Task to carry out: Gather every line of the material that contains the string "header", treating uppercase and lowercase as different.

Word and element location data
- - - -

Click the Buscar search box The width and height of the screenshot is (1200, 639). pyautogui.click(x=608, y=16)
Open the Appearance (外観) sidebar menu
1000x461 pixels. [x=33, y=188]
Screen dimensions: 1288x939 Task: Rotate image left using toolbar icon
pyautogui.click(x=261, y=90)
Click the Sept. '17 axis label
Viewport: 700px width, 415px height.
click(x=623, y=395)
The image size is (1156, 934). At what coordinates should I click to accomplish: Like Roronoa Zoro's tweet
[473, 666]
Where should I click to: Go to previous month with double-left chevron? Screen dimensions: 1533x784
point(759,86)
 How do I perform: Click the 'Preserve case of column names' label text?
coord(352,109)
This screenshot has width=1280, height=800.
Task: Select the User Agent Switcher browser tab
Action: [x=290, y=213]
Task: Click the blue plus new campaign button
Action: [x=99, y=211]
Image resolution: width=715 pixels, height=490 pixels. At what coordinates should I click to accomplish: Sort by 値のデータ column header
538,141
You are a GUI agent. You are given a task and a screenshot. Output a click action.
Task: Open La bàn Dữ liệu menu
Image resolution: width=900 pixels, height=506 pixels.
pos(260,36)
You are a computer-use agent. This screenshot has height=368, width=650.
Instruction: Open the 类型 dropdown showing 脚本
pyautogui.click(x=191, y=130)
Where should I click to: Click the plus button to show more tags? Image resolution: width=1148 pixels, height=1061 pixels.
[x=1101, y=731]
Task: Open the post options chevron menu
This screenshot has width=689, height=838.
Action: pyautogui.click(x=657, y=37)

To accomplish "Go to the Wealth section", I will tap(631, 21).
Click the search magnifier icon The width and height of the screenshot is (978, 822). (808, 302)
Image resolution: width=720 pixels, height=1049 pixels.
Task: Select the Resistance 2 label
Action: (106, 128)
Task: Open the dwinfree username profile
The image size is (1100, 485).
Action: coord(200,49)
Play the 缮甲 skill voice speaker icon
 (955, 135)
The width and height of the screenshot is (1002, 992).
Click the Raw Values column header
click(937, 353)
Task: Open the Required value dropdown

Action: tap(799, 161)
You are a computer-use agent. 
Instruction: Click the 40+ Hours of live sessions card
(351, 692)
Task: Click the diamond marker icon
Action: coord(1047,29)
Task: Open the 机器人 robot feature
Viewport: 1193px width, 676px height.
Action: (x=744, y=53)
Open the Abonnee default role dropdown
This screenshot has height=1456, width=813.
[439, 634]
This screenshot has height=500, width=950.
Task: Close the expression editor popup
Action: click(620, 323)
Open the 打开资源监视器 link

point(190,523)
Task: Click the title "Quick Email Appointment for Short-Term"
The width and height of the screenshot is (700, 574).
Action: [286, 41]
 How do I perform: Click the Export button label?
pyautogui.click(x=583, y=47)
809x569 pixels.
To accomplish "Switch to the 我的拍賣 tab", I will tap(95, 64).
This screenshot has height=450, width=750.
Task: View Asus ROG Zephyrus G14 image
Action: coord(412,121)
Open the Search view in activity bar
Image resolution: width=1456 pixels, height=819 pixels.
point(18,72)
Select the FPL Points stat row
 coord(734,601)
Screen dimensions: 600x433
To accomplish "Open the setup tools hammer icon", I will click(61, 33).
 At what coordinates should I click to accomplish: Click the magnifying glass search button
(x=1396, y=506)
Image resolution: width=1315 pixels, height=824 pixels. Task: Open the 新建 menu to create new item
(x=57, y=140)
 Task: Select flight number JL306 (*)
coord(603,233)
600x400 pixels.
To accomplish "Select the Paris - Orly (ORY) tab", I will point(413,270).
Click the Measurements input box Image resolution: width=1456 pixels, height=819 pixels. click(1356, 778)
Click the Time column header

- - - -

Written solution:
Image resolution: width=715 pixels, height=490 pixels. At what coordinates should I click to accomplish: Sort by 値のデータ column header
Click the Raw Values column header
Click the Time column header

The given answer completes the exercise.